[Opening DATA FOR ANALYSIS section]
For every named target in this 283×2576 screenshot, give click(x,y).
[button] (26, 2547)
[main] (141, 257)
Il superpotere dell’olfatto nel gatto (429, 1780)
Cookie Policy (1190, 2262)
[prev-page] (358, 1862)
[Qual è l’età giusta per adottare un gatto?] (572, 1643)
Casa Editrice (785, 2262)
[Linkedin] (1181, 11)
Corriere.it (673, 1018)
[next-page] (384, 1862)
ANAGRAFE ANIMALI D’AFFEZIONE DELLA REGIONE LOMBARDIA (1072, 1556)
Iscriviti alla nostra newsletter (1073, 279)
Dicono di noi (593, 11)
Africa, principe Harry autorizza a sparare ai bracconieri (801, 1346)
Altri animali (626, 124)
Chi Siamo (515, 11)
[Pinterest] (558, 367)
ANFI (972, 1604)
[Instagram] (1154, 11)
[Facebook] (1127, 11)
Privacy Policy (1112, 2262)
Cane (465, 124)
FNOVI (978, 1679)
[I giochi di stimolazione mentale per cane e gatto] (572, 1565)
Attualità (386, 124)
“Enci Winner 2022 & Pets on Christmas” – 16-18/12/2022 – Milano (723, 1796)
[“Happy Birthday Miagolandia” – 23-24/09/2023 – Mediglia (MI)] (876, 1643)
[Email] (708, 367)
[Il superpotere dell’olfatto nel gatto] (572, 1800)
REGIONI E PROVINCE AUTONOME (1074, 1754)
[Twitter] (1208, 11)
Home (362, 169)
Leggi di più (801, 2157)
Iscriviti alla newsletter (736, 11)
[Closing DATA FOR ANALYSIS section]
* **EXERCISE AIM**:
Each line of the data that contains "superpotere" should be counted; please give only the number.

* **TASK RESULT**:
2